▸ **Task brief**:
Here are some records; copy every line that holds the word "agent".

══ Data for analysis ══

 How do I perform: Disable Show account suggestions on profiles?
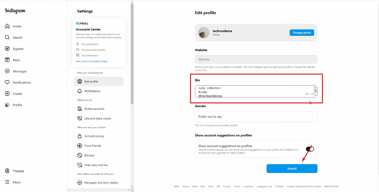pos(309,149)
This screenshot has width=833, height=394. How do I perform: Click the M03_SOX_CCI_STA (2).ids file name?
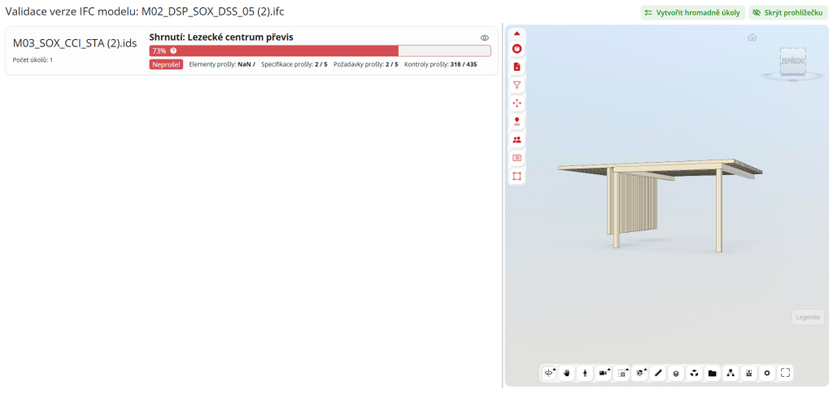[x=75, y=43]
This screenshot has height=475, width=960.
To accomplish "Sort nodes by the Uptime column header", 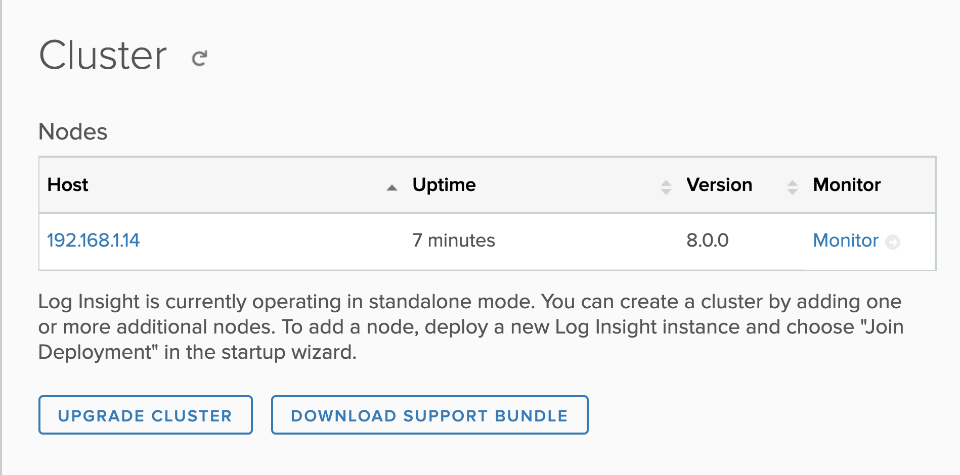I will tap(444, 185).
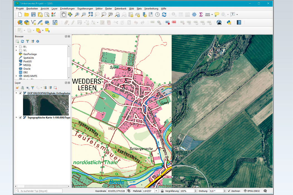
Task: Click the locator search field
Action: click(x=39, y=191)
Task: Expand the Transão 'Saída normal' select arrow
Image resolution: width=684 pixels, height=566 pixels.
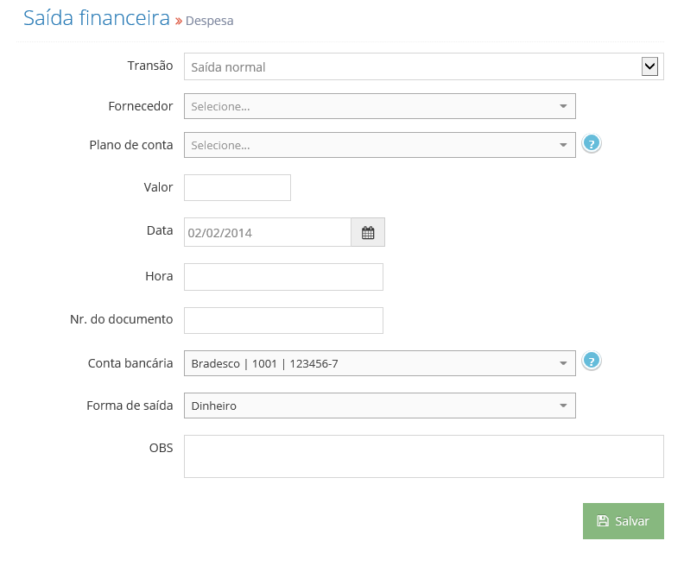Action: pos(649,66)
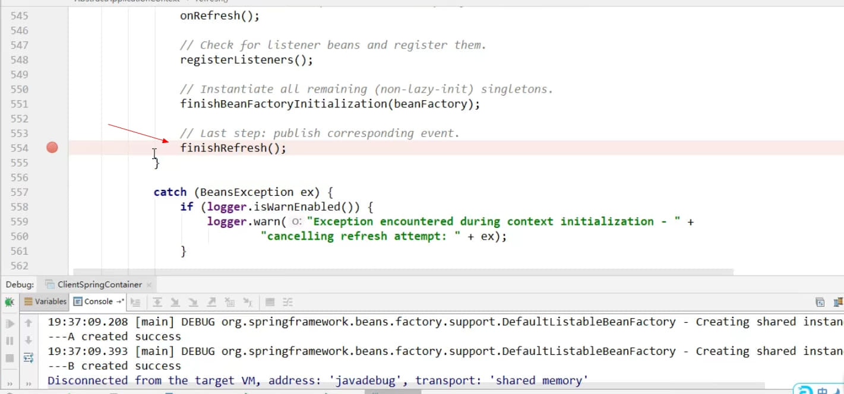Click the Step Into toolbar icon
The height and width of the screenshot is (394, 844).
175,302
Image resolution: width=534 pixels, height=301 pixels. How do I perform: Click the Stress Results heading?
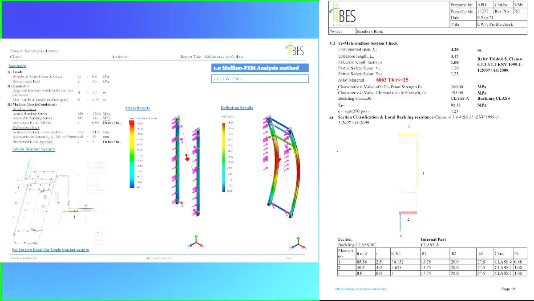click(138, 108)
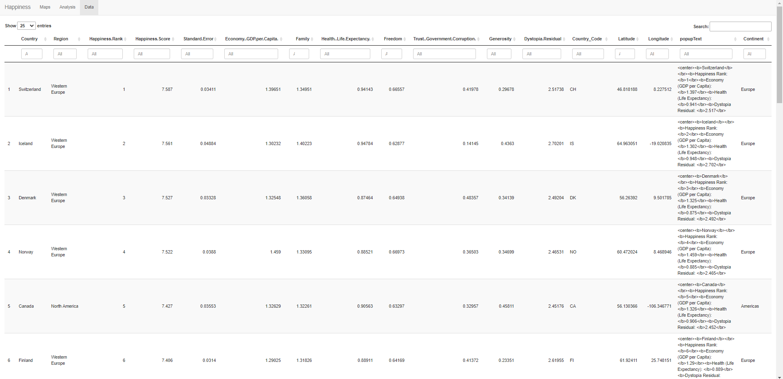Sort Generosity column via its arrow icon
This screenshot has width=783, height=379.
coord(514,39)
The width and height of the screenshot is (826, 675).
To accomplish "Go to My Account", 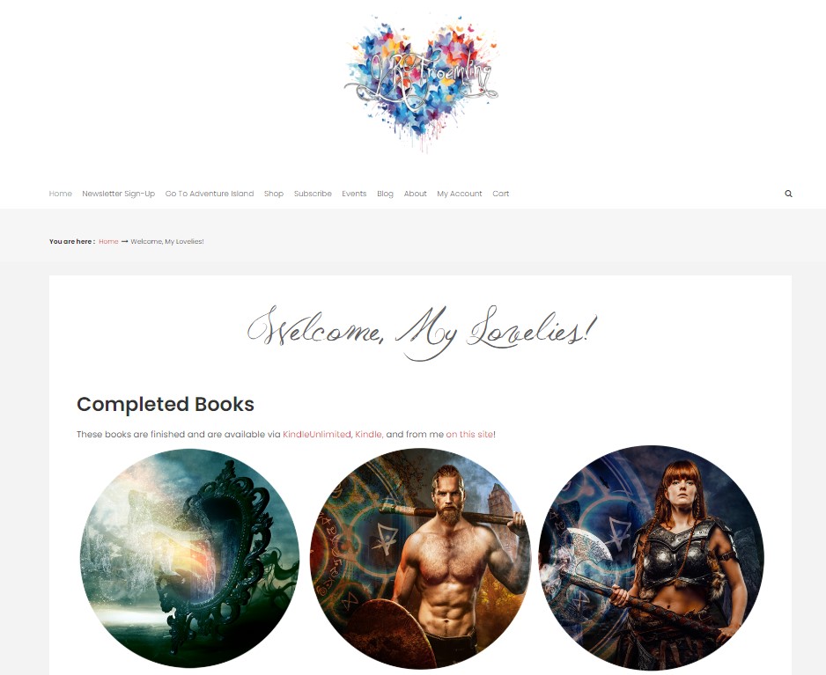I will [460, 194].
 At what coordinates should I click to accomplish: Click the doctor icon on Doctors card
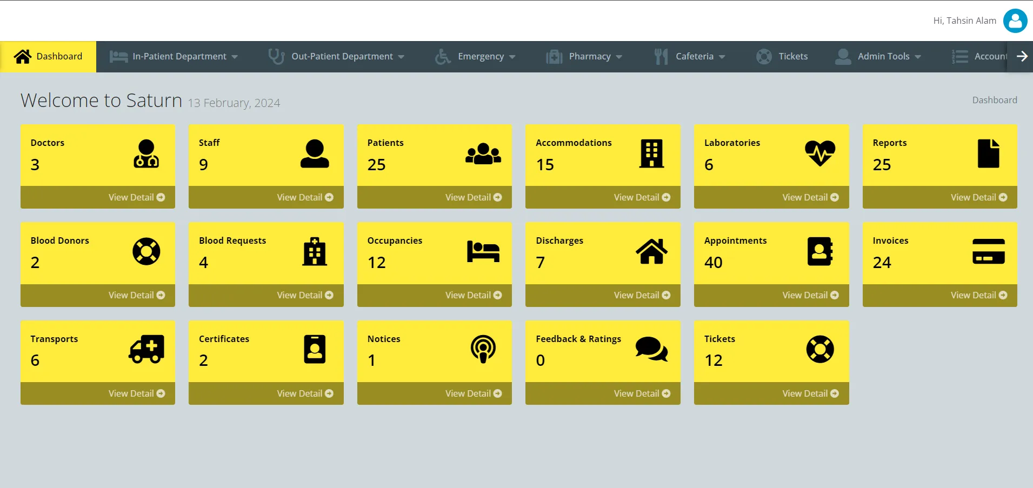tap(146, 154)
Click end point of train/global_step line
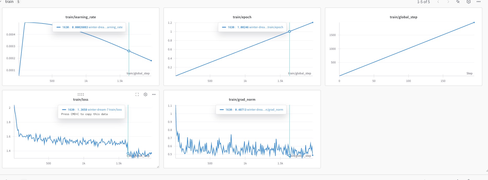The height and width of the screenshot is (180, 488). coord(474,23)
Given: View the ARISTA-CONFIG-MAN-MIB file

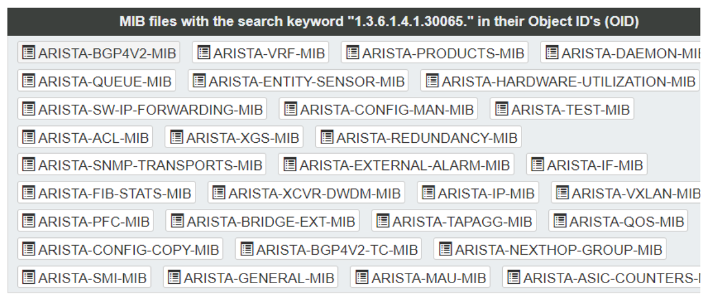Looking at the screenshot, I should tap(378, 108).
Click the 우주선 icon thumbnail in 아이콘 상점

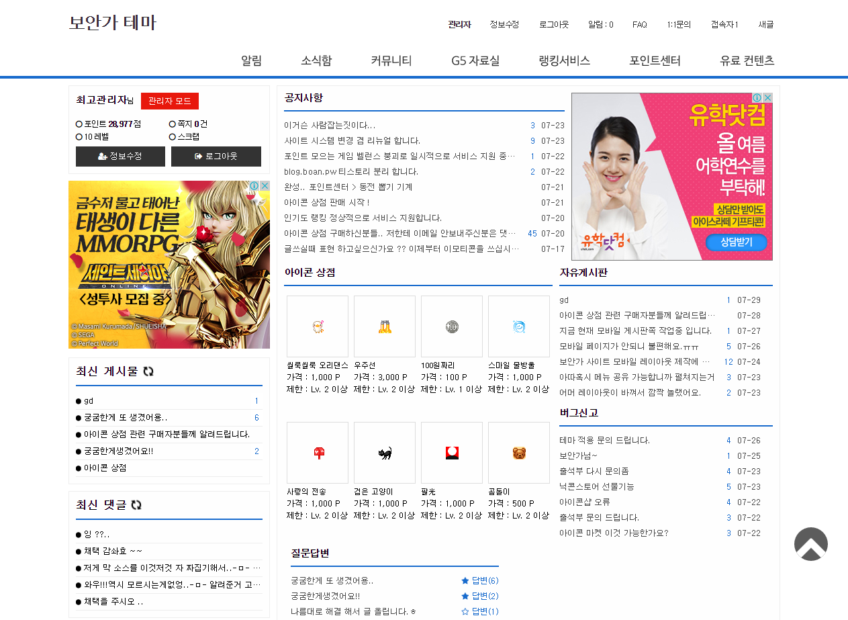(384, 326)
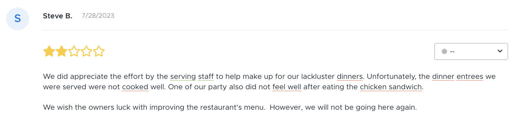Click the underlined 'chicken sandwich' phrase

point(391,87)
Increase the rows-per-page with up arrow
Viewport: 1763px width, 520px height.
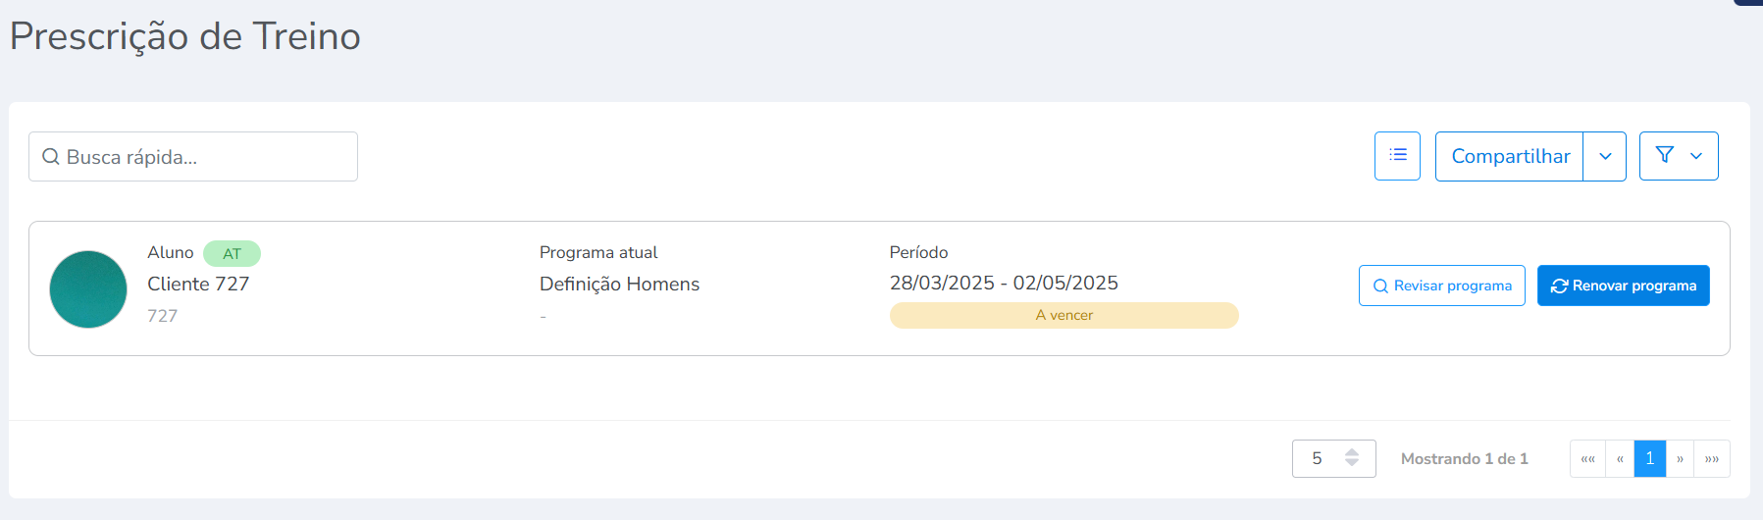(1352, 452)
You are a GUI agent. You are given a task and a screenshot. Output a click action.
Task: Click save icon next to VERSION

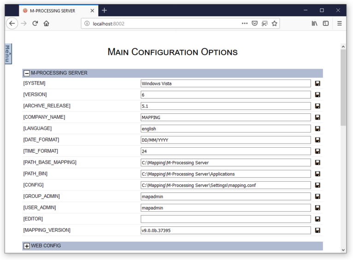click(x=318, y=95)
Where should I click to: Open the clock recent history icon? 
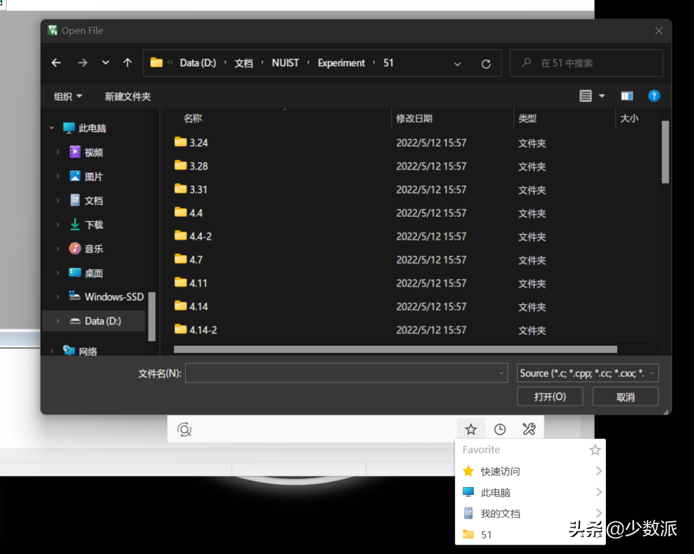pyautogui.click(x=499, y=429)
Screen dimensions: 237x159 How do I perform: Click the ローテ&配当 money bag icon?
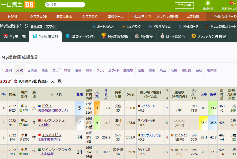point(162,36)
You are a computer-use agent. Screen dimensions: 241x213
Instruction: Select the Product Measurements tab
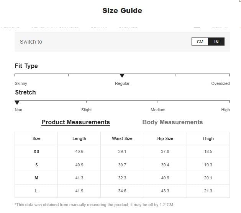tap(75, 122)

═══

▸ **Exercise output**:
You are a GUI agent. You are given a task and a screenshot. Output a click action.
You are a computer-use agent. Screen dimensions: 241x213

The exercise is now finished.